Towards the end of the book, you mention Michal Kalecki, who brilliantly argued that full employment is detrimental to capitalism in that the capitalist would lose the power to discipline the workers. Could you expand on the relationship between austerity and inflation and what the consequences are for the current historical moment?

I believe that the largely popular reception of the book, which has a quite radical thesis, is partly due to the incredible parallels between what happened after the First World War and what we are seeing in this very moment. Today in the United States and in Britain in particular, there is an increasing number of challenges to the very pillars of capitalism – especially wage relations. People are quitting their jobs, the great resignation is real, and it involves millions of workers: 46.6 million workers quit their jobs and in 2022, and 47 million workers quit their job in 2021. This is an average of 2.5% workers of the total labor force every month. 
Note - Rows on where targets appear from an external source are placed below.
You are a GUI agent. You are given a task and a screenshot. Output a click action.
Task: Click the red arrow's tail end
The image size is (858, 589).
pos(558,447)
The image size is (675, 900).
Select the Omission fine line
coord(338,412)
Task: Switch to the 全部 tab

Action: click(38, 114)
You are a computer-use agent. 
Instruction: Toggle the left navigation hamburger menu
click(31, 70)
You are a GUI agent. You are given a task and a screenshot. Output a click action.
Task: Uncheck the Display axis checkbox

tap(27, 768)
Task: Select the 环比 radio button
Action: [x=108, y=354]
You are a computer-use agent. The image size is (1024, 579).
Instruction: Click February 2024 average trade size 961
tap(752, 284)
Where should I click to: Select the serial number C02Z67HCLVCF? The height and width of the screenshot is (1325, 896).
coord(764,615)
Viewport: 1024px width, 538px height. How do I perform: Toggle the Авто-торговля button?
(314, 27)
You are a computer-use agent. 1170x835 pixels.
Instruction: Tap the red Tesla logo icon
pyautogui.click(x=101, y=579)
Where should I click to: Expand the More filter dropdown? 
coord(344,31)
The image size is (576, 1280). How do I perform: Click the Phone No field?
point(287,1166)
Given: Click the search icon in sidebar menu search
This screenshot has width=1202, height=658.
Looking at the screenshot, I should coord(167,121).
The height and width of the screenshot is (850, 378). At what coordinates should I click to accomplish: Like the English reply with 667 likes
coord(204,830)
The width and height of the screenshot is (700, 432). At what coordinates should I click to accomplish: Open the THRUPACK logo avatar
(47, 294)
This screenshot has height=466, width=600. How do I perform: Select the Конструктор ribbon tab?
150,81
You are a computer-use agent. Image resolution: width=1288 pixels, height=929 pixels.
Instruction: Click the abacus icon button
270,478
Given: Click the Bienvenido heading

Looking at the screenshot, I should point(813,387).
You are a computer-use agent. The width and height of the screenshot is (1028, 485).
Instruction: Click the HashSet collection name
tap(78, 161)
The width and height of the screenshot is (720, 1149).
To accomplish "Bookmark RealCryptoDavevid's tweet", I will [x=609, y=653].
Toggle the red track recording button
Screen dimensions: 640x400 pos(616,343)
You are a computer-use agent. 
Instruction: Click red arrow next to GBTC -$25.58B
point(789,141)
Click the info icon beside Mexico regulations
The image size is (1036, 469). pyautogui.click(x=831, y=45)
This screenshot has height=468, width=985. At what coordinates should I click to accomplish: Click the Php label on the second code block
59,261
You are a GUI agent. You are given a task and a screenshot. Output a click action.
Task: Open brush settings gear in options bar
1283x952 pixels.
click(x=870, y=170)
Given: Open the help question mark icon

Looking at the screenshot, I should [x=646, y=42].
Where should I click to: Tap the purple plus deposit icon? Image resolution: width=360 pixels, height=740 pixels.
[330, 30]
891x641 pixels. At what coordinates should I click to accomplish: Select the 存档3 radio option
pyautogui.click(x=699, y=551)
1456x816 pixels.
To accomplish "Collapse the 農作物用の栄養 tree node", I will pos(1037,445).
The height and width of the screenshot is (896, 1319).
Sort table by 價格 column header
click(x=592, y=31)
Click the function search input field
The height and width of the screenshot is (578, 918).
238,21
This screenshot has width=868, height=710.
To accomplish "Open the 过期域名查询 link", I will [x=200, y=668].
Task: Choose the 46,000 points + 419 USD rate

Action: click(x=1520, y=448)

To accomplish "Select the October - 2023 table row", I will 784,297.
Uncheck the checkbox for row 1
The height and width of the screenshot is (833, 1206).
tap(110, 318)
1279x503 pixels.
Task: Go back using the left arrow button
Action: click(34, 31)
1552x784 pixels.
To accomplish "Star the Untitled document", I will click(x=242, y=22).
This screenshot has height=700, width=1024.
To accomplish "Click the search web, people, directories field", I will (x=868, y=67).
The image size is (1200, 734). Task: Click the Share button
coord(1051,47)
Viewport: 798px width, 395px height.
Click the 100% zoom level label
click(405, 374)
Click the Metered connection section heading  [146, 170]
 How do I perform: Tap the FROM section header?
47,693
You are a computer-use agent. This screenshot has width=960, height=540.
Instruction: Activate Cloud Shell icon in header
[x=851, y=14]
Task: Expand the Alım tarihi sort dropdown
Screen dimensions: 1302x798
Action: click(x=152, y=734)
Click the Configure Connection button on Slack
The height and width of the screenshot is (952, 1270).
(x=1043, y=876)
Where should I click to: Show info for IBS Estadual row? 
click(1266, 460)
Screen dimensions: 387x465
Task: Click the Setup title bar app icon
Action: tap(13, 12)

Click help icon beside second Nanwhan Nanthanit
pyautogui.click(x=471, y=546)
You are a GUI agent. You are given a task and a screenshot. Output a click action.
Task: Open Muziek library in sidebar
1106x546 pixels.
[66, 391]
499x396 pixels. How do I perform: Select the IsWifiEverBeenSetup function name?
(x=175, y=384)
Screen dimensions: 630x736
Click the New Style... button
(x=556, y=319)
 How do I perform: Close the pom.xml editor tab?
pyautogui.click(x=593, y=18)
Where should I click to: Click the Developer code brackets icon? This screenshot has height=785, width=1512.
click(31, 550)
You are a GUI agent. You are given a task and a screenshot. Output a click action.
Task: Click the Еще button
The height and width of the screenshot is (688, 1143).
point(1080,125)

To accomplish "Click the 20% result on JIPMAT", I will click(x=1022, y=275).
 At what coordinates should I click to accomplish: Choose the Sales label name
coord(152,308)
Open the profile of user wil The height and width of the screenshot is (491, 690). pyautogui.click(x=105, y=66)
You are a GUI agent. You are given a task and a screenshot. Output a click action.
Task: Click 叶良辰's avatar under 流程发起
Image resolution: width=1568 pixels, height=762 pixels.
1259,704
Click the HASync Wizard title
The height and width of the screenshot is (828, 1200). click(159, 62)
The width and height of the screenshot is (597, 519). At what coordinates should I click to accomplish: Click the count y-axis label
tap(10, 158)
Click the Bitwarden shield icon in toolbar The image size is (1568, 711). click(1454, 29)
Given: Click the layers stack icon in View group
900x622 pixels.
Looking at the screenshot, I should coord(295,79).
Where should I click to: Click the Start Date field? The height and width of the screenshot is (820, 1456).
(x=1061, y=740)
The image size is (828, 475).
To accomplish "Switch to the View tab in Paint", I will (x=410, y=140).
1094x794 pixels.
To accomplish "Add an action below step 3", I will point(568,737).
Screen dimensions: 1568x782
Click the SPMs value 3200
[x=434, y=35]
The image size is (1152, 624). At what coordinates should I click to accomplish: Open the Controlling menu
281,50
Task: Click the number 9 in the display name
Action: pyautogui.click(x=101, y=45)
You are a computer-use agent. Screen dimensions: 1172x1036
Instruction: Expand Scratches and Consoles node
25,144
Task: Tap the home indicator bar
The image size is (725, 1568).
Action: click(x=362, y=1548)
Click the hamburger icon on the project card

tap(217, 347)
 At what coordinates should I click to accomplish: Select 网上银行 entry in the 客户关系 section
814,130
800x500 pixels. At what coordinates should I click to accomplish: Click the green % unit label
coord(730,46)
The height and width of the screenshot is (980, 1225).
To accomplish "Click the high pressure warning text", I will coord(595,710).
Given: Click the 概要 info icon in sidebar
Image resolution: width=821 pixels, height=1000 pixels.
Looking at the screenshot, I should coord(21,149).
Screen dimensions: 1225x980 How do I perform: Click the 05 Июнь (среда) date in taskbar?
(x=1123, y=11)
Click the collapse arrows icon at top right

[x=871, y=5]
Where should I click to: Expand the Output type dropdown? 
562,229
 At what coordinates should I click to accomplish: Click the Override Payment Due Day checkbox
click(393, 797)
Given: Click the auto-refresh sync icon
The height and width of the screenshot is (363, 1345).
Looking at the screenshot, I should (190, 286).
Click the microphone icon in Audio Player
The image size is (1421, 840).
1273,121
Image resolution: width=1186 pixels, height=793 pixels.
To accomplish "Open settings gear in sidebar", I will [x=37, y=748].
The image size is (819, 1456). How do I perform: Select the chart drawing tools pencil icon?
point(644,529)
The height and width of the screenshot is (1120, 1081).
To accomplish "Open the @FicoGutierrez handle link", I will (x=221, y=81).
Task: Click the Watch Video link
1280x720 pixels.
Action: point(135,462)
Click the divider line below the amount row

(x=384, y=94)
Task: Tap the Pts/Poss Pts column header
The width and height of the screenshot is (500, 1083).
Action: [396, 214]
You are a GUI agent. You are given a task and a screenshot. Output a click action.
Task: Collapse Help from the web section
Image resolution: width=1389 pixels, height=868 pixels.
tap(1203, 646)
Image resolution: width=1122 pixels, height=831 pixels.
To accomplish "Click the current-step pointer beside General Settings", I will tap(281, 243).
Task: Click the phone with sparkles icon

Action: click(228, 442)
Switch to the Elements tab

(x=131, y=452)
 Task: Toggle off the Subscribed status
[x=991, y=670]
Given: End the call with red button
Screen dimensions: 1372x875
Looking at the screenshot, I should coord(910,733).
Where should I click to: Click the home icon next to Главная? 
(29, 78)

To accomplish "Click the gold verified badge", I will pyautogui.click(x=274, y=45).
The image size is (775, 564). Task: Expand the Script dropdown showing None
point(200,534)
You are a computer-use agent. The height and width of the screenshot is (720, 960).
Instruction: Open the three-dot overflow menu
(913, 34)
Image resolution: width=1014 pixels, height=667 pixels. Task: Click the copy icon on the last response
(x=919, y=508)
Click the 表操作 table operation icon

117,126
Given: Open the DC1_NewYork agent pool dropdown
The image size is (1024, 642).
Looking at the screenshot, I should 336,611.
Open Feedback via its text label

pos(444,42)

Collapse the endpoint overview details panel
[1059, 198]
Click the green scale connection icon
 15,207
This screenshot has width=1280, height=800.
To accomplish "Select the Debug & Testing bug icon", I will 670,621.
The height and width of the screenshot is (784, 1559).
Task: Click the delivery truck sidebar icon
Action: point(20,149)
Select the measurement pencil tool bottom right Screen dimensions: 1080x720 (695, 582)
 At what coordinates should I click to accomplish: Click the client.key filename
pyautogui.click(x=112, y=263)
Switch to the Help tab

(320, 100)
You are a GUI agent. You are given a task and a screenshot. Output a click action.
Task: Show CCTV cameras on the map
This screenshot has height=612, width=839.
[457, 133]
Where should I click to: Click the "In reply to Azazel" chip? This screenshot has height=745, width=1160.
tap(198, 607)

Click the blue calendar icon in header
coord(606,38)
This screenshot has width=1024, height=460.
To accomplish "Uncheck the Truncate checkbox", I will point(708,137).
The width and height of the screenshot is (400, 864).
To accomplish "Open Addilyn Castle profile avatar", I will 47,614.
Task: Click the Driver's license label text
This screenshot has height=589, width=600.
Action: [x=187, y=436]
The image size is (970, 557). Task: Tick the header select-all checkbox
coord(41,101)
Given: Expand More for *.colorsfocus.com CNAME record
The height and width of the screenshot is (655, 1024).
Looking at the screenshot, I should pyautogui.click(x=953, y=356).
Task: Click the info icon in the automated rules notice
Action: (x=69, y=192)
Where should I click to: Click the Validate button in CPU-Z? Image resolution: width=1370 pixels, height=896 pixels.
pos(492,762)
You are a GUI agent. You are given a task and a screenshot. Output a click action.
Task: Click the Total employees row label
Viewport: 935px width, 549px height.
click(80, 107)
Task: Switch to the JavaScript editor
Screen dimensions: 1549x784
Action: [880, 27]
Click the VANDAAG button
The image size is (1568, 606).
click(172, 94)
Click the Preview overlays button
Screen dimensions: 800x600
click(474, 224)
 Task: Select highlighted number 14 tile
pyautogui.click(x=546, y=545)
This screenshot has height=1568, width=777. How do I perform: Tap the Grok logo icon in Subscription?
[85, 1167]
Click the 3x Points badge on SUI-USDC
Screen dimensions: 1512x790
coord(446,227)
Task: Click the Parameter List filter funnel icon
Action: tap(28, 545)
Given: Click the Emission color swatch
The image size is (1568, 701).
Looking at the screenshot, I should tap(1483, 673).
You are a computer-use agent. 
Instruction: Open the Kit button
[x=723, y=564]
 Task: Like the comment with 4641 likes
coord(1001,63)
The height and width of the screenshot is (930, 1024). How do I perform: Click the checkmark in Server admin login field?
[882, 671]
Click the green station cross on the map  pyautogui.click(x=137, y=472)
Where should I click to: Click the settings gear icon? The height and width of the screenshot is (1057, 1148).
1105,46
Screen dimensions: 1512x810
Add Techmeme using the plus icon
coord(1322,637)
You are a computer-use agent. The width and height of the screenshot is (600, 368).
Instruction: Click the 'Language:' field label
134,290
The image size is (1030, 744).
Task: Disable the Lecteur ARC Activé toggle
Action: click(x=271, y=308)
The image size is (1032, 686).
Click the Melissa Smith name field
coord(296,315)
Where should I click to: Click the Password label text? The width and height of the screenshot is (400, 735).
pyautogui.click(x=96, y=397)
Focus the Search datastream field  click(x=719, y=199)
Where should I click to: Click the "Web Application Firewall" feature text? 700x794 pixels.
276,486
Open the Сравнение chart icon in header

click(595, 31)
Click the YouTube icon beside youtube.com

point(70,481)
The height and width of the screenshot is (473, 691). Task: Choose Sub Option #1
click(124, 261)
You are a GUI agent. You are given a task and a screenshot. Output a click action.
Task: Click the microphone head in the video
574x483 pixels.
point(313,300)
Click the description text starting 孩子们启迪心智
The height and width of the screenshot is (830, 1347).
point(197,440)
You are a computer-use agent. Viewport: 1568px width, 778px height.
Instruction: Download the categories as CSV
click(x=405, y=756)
These actions can be interpreted as a spontaneous rebellion against capital as the basic social relation grounding our society. They are combined with a big unionization drive occurring in the US, especially in the service sector – in places like Starbucks, Amazon, Chipotle, Peet’s Coffee, and so on. Workers are able to struggle and obtain wage increases because of a tight labor market. If ten years ago there were four people competing for one job opening, today there are two job openings for every unemployed person.

Therefore, the bargaining power has reversed in favor of labor, and inflation is triggering further demands of social redistribution. That is exactly why austerity is hitting again, and is hitting hard.

It is not a coincidence that experts at the FED and other central banks, many of whom are self-defined Keynesian, say bluntly that the remedy for inflation lies in higher interest rates that can “cool down” the labor market. Indeed, much like the austerity rhetoric circulating after WWI, workers are blamed for the price spiral due to the fact that wages have gone up too much. Thus, the “science” tells us that unemployment serves as the best disciplinary device to suppress wages and, of course, any demand for social change.

This resonates significantly with Michal Kalecki’s analysis, and it was actually explicitly stated by the current head of the US Treasury Department Janet Yellen who wrote this in a 1996 memo for the Fed chairman at the time, Alan Greenspan, another austerity hawk. Her words were clear: interest rates could be low only if the labor force was weak.

The type of historical analysis of The Capital Order, which brings to life what experts were doing 100 years ago, is illuminating because it helps pierce the veil of today’s technical language of mainstream economics and ultimately exposes its classist foundations.